What is your level of awareness in the moment like? You weren't intentionally hiding anything, but neither did you say this is who I am texting - name etc, this is where I know her from and this is what it's about - the kind of openness that would immediately address all suspicion and and include her in the moment. 

Good communication involves being honest, open and direct.

But, that is only half the story. this young lady's behaviour - freezing you out with the silent treatment - is going to play havoc with your OCD, because unless she is equallyb open, honest and direct, you are going to go through hell with your mind running every damning accusation and dreadful outcome it can possibly manage.

She needs to have a very clear understanding of what you are trying to cope with, and how her behaviour intertwines with it.
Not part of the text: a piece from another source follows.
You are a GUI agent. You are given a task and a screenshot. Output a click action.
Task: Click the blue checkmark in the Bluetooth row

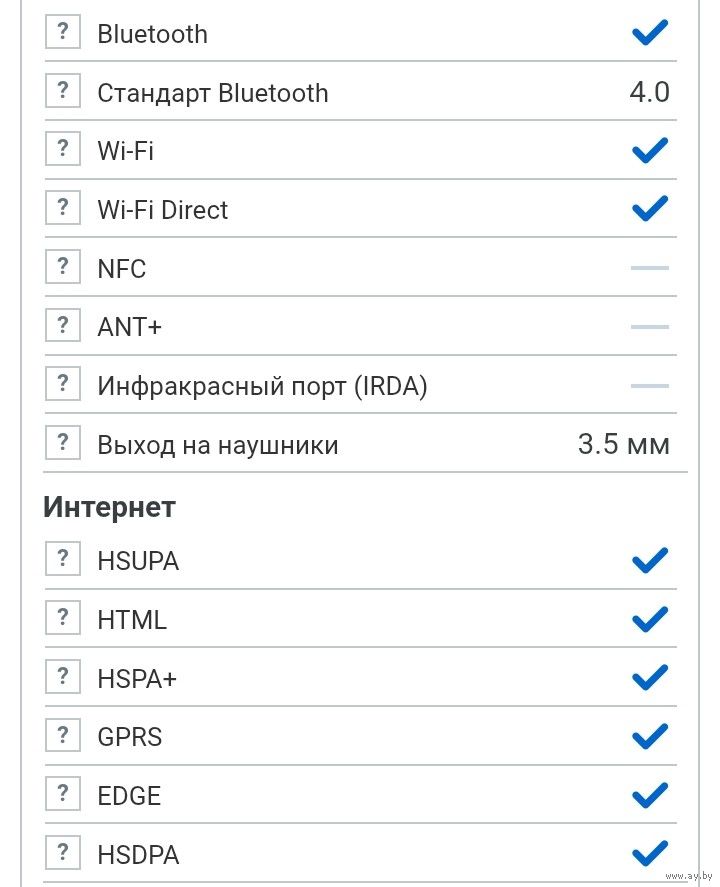(x=650, y=32)
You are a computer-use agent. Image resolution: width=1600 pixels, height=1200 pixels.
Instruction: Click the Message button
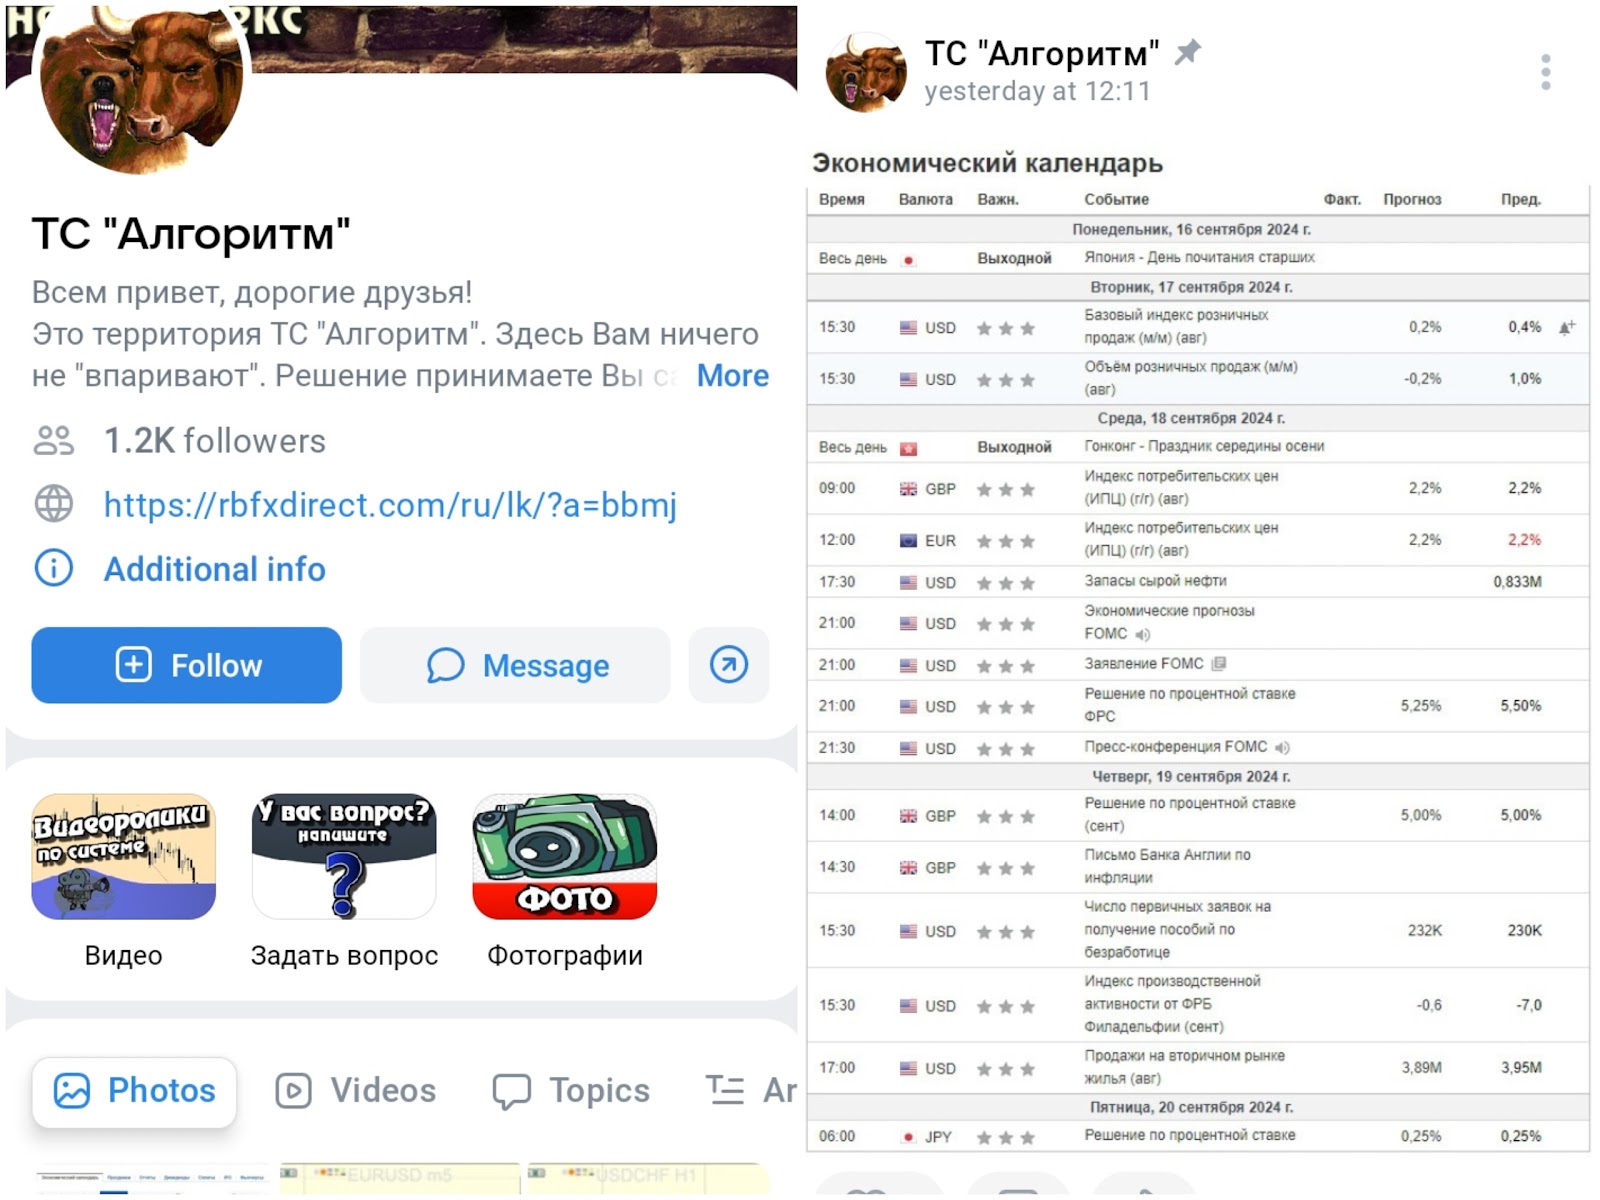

Remember, you can never cahnge anyone except yourself. You can request a change, but there is no guarantee the other will be willing or perhaps even able to make that change.


----------



## psnuser12 (Oct 6, 2008)

deleted


----------



## psnuser12 (Oct 6, 2008)

*I have something new to add to the things she gets upset about. I realize it may be a little long, but I really need some incite. *

Thursday night I take her out to Outback Steakhouse for dinner and I get a call from my friend to be on high alert that night. My best friend, who is like a brother to me... his wife is pregnant and they have no friends or family here to help them watch their kids at home in case they had to go to the hospital for the new baby and I agreed a long time ago I could watch the kids whenever the birth was, and to film the birth for them. So, I take my girlfriend back home and that night she went into labor. So I go to the hospital and I drop my grandma off at their house so she can watch the kids while we went to the hospital and took care of business. The birth happened at 8:30 the next morning, so I couldn't take my girlfriend to work because I was 40 miles away and they really needed me there to help so her dad took her to work. So I left the hospital at 2:00 pm to get home in time so I can get ready and go to work from 4:00 to 8:30 (her and I work at the same place). So I see her at work later that day. 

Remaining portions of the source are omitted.